GOAL OF THE EXERCISE → Copy exactly, and only, the lines from the line containing "You are a GUI" through the last line of the records below, both included, and leave out any pictures.

Stored data entries →
######
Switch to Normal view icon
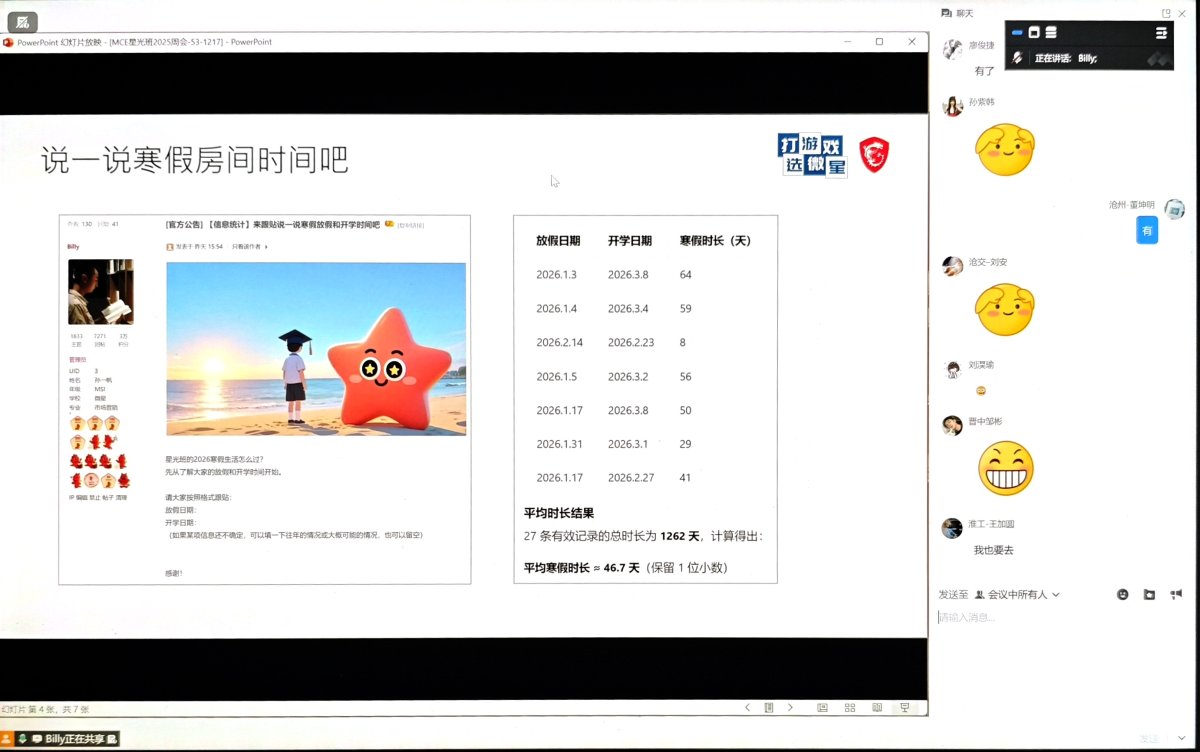 tap(822, 708)
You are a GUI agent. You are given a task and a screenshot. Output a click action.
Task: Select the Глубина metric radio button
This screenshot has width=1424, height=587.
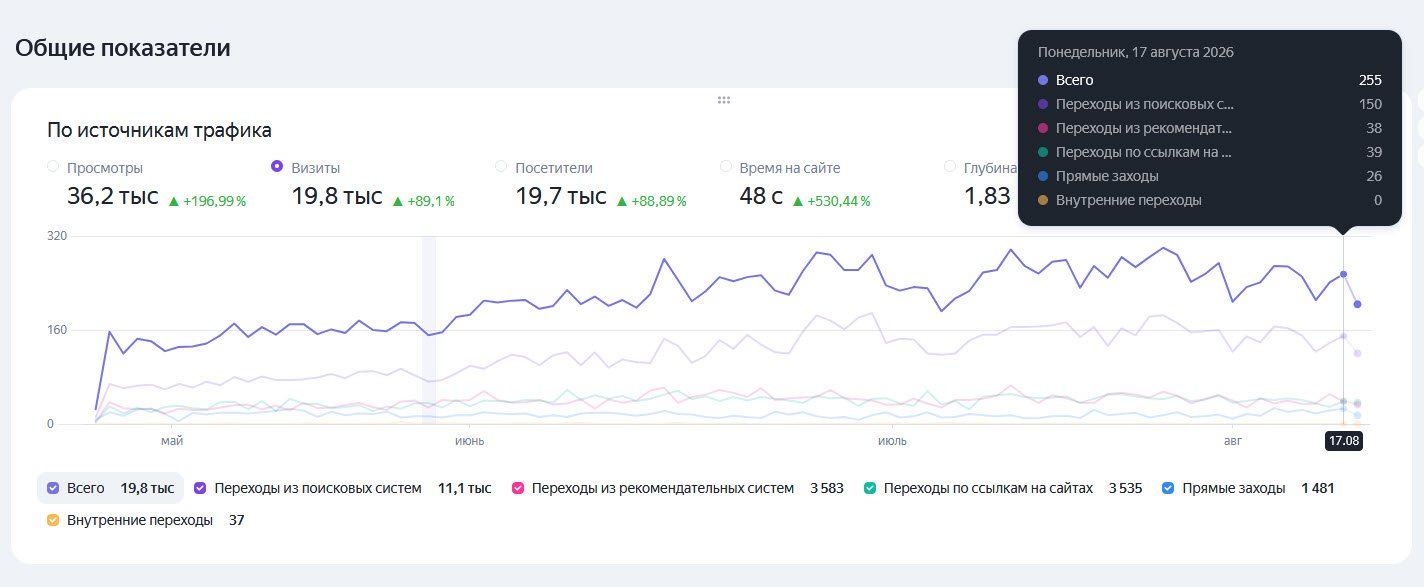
######
ANSWER SECTION →
You are a GUI agent. You are given a task and a screenshot. Output a click action.
Task: Select the Глубина metric radio button
This screenshot has width=1424, height=587.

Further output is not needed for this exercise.